Purple rice holds its own against brown rice and outperforms white rice in several categories. Per 100 grams:

  • Protein: Purple rice has 8.9 g, compared to 7.1 g in brown rice and 6.7 g in white rice.
  • Fiber: Purple rice has 2.2 g, nearly matching brown rice at 2.4 g. Enriched white rice has essentially zero.

The real standout is the anthocyanin content, which brown and white rice lack entirely. These pigment compounds act as antioxidants, meaning they help neutralize unstable molecules in the body that contribute to cell damage over time. This is the same reason nutritionists recommend eating deeply colored fruits and vegetables.

Where Purple Rice Is Grown

Purple rice has a long history across Asia. It’s widely cultivated in China, Thailand, Japan, Korea, Laos, Indonesia, India, the Philippines, Sri Lanka, Bangladesh, Malaysia, and Myanmar. In northern Thailand, it’s known locally as “Khao Kum” and is considered both a cultural heritage crop and a valuable genetic resource. Different countries use it differently: in Korea, it’s mixed into white rice as a health food; in Laos, it’s reserved for special occasions and used to brew alcoholic beverages; in China, it has a history as traditional medicine.

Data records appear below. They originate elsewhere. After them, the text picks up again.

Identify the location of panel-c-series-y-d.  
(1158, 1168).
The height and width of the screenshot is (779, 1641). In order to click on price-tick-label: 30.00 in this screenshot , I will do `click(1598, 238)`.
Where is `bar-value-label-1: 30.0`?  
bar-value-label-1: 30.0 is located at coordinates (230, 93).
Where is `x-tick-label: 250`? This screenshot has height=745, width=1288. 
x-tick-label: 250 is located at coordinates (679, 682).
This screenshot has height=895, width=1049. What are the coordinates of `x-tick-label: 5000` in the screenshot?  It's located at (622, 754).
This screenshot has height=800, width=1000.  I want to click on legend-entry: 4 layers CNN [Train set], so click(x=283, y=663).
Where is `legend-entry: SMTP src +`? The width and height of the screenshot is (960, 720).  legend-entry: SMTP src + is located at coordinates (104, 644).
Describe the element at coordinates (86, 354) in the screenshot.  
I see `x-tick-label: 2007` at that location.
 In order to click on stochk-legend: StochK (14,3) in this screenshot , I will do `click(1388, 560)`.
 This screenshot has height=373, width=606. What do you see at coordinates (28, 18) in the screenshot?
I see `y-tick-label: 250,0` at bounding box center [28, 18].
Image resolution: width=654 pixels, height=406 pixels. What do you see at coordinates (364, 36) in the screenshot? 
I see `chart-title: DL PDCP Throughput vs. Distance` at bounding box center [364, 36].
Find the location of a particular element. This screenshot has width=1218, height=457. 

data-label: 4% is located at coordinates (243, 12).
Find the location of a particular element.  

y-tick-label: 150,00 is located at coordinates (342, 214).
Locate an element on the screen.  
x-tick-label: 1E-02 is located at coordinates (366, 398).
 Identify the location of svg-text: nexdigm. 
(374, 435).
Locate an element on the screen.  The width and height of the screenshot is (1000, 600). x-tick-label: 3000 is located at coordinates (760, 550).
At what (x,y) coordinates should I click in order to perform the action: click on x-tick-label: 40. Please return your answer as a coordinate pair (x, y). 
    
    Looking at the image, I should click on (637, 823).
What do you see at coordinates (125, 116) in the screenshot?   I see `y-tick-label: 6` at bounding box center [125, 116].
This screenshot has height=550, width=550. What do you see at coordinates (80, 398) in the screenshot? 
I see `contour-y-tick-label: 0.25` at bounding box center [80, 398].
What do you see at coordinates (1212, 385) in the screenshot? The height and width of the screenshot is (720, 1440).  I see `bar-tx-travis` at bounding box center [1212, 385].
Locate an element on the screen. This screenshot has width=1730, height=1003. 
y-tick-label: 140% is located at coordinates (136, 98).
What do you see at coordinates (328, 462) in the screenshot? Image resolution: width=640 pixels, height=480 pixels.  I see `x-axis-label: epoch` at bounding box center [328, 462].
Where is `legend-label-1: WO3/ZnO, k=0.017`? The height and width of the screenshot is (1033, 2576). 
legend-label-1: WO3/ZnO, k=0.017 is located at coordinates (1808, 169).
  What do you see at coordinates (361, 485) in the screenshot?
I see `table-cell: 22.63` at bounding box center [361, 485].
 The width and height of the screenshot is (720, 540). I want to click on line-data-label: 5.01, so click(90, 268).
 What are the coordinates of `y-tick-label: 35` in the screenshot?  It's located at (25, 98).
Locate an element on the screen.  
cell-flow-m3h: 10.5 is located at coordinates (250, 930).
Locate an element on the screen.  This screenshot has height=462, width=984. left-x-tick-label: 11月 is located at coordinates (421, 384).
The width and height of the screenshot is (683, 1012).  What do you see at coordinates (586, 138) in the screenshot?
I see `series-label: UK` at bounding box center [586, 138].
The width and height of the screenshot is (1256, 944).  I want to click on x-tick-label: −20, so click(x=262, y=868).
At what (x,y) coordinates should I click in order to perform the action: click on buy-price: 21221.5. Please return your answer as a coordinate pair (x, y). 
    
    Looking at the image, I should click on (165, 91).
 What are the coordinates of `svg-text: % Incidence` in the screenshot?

Small amounts are also grown in the United States. These domestic varieties tend to be marketed as specialty or health-forward products.

What It Tastes Like and How to Use It

Purple rice has a nuttier, slightly more complex flavor than white rice. The pigments themselves contribute to the taste, and the overall profile is comparable to aromatic varieties like jasmine or basmati. There’s noticeably more texture and chew because the bran layer is intact.

Cooking times run longer than white rice, typically 30 to 40 minutes depending on the variety. Soaking it for an hour or two beforehand can shorten that. It works well in grain bowls, stir-fries, porridge, sushi, and desserts. One thing to know: the anthocyanins bleed freely, so purple rice will stain anything it touches, turning cooking water, sauces, and neighboring ingredients a vivid purple. Some cooks use this to their advantage, adding it to dishes specifically for the color.